A Fresh Look at Stakeholder Management: 7 Pitfalls to Avoid

Stakeholder Management: 7 Pitfalls to Avoid
Value Addition – A Fresh Look at Stakeholder Management

Stakeholder management is not something new and can be traced back up to 19301.

The revision of ISO 9001: 2015 stresses that considering relevant expectations and requirements of stakeholders is a key element to success. This approach goes further than the mere check of customer requirements.

Who is a stakeholder?

According to ISO 9000:2015, chapter 3.2.3, a stakeholder is an interested party. This can be a person or organization that can affect, be affected by, or perceive itself to be affected by a decision or activity.

The complexity of implementing this approach depends on type of the project or organization. A simple project in an organization meant to improve efficiency has less demanding and challenging stakeholders than building or public infrastructure-related projects, where probably the consent of the folk (people referendum) is an issue. Global companies with suppliers from all over the world have more sustainability and image issues than local companies.

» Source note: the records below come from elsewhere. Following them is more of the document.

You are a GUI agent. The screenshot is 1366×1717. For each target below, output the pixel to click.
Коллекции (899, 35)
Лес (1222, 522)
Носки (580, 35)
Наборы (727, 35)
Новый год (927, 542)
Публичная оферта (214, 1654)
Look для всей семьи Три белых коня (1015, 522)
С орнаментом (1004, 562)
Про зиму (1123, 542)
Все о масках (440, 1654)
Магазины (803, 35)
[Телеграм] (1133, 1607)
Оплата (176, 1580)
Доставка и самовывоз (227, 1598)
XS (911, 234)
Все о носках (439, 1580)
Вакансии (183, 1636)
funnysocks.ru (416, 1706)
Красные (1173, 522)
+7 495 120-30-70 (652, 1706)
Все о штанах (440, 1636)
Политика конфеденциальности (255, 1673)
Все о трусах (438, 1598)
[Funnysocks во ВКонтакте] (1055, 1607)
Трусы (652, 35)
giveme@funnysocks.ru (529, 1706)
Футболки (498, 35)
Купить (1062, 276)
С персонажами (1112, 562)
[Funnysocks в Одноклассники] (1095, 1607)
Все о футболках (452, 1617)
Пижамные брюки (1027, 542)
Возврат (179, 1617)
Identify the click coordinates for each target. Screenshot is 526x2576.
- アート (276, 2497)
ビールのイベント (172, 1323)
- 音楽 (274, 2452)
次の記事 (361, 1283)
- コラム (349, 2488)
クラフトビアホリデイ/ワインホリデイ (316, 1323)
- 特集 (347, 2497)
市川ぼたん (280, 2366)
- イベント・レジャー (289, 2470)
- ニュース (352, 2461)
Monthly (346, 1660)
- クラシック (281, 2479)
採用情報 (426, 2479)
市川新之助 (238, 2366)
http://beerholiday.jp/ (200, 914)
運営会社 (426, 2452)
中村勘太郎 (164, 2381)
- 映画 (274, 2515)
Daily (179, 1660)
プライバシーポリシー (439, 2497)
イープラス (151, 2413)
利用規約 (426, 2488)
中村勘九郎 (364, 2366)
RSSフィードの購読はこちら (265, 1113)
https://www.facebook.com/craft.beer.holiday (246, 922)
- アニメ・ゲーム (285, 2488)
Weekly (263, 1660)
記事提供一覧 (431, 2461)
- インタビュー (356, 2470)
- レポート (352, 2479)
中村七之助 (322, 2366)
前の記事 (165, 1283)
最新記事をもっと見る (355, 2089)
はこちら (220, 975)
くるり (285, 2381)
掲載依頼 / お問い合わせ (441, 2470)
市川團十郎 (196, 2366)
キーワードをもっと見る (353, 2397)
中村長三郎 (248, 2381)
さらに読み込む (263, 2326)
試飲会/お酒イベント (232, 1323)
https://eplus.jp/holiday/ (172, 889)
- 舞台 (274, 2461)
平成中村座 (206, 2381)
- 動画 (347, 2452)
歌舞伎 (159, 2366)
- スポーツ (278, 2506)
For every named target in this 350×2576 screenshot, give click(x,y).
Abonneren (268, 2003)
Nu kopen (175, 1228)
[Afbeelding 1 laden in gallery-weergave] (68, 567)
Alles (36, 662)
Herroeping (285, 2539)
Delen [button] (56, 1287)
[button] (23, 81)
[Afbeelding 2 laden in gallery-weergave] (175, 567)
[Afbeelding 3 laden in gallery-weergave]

Worth mentioning about ISO 9001 is that requirement addresses only relevant stakeholders (not potential ones), with relevant requirements to the quality management system or organization. This makes sense in that we have to consider the chances and risks coming along with this and act accordingly to meet company goals.

Just as in the same way the customer defines quality2, it is important to also note that requirements and expectations are defined by the stakeholders; it is not just based on assumptions or “copy paste” from other companies or projects. Then we decide which ones are relevant.

These expectations, as well as the teams or individuals involved do change from time to time, therefore monitoring of the requirements is essential. The evidence of actions taken out of this review is logically necessary.

 

This blog will state 7 points where we need a paradigm change in „stakeholder management”

From… To…
 

1.   Stakeholder management or paper evidence of listing potential stakeholders which has no added value.

 

What really brings sustainability and value is relationship management. Building trust with the few right people / parties is the key. In doing so, we avoid nurturing relationships with no win-wins.
2.   Serving only stakeholders at the cost of forgetting own goals… Keeping the end in mind: project managers and responsible persons for stakeholders should not forget their requirements and expectations as well.

It takes courage to set time and be offline for some hours or a day so that things get done.

If meeting stakeholders’ expectations adds no value to the project or organization, why then should we try fulfilling them?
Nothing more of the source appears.